O esporte também deixou de ser visto apenas como uma atividade ligada a atletas profissionais e clubes tradicionais. O crescimento dos esportes de raquete, como pádel e beach tennis, ampliou o interesse por práticas que reúnem exercício, estratégia e interação social.
O que o tênis trabalha
Durante uma partida, o praticante precisa coordenar movimentos, tomar decisões e controlar as emoções. Cada bola exige uma escolha sobre posicionamento, tipo de golpe, estratégia e resposta ao adversário.
Por isso, a modalidade envolve atenção e raciocínio além de força e velocidade. A dinâmica muda o tempo todo, e o jogador precisa interpretar a situação para definir como agir.
Adultos também procuram o tênis por razões que vão além do treino. A prática pode oferecer desafio pessoal, contato social, aprendizado contínuo e espaço para evolução. É possível jogar por lazer, participar de encontros, fazer aulas semanais ou entrar em torneios recreativos.
Como dar os primeiros passos
O começo deve priorizar a técnica, não a força do golpe ou a compra do equipamento. As primeiras aulas costumam trabalhar a forma de segurar a raquete, o controle da bola, a movimentação pela quadra e os golpes de direita e esquerda.
A repetição ajuda a desenvolver os movimentos. O tênis tem um processo de aprendizado próprio, mas sempre oferece novos pontos para aperfeiçoar.
A raquete também deve acompanhar o nível de quem está começando. Modelos mais leves e com área de contato maior podem facilitar o controle e tolerar melhor os golpes fora do centro. Um equipamento pesado ou difícil de manejar pode complicar a adaptação e aumentar o desconforto no braço.
Prática gradual e convivência
Aulas, clubes e grupos de praticantes ajudam a transformar o esporte em uma atividade coletiva. Esse contato pode contribuir para a regularidade, fazendo do treino um momento de encontro, e não apenas uma tarefa da rotina.
Quem ficou muito tempo sem fazer atividade física deve respeitar a adaptação.
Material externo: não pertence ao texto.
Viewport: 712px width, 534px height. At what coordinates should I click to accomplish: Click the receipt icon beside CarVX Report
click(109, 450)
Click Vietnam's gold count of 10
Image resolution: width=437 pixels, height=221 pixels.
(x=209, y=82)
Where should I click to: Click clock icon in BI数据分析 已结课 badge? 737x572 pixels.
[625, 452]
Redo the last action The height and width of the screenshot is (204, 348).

Começar aos poucos, fortalecer a musculatura, observar os períodos de recuperação e buscar orientação para aprender a técnica são cuidados indicados.
A evolução não precisa seguir o ritmo de atletas que começaram na infância. O objetivo pode ser construir uma nova relação com o esporte, seja por saúde, lazer, desenvolvimento pessoal ou convivência. Não há uma idade ideal para começar: o primeiro contato com a raquete já pode ser o início da prática.